Look how I took a photo of the guy taking a photo of me. Even while in a race, I can be very postmodern.

So. Much. Wind. Due to the absence of trees in these photos — and this part of the country — you can’t tell how windy it is. But sheesh.

These hills greeted us somewhere around mile 11. I was officially bonking at this point. Had I been running alone, I probably would started walking, but Brett kept me from it with a constant stream of encouragement.

Good job, Brett. I’m sorry for calling you those bad names in my head. (I would have said them aloud, but couldn’t summon the breath.)

Here we are approaching the finish line. Finally.

It took all the energy reserves I had to raise the camera and snap this photo as we neared the end. At the moment I took this, my time was 2:06 and change. I’d been hoping to finish under 2 hours. Considering the wind and hills, six minutes late was just fine.

Almost there. And look! It’s the same photographer guy from mile 7! How’d that freak get here so fast?

Observe below. Brett is smiling. He looks like he just completed a light morning jog and is now ready for his Saturday-morning pancakes.

Meanwhile, I am trying not to die. Official time: 2:06:40.

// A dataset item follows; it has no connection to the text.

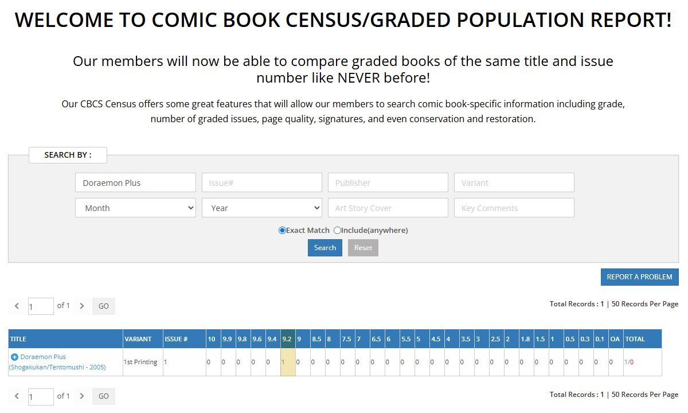Select the Exact Match radio button
Screen dimensions: 688x413
click(x=282, y=231)
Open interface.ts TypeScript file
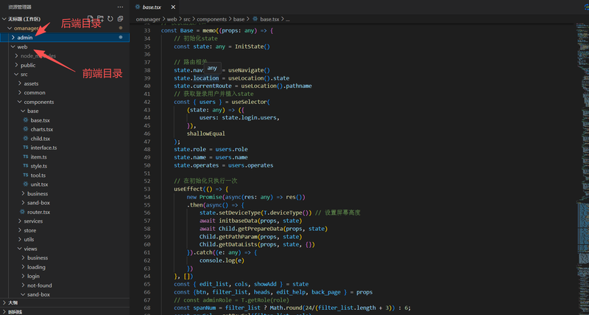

I found my family waiting near a stop sign. I walked toward them, but only because I needed to lean against the stop sign to keep from passing out. It’s a good thing they weren’t waiting near a cactus. I held onto the sign for about 5 minutes.

My brother finished a few minutes ahead of me (2:01) and wasn’t nearly as close to death as I felt.

We spoke to several half-marathon veterans, and all agreed this was the hardest half they’ve ever run. It being my first, I wholeheartedly agreed.

Special thanks to Amarillo Town Club, Lone Star Runners Club, Aimee’s aid station friends from Get Fit, and especially my buddy Scott Jesko for directing the race and making me racer #1. I tried to honor that prime positioning by finishing first, but at least 53 well-meaning people (including winner Mark Hillers, an elite amateur who finished 40 MINUTES in front of me) kept me from it.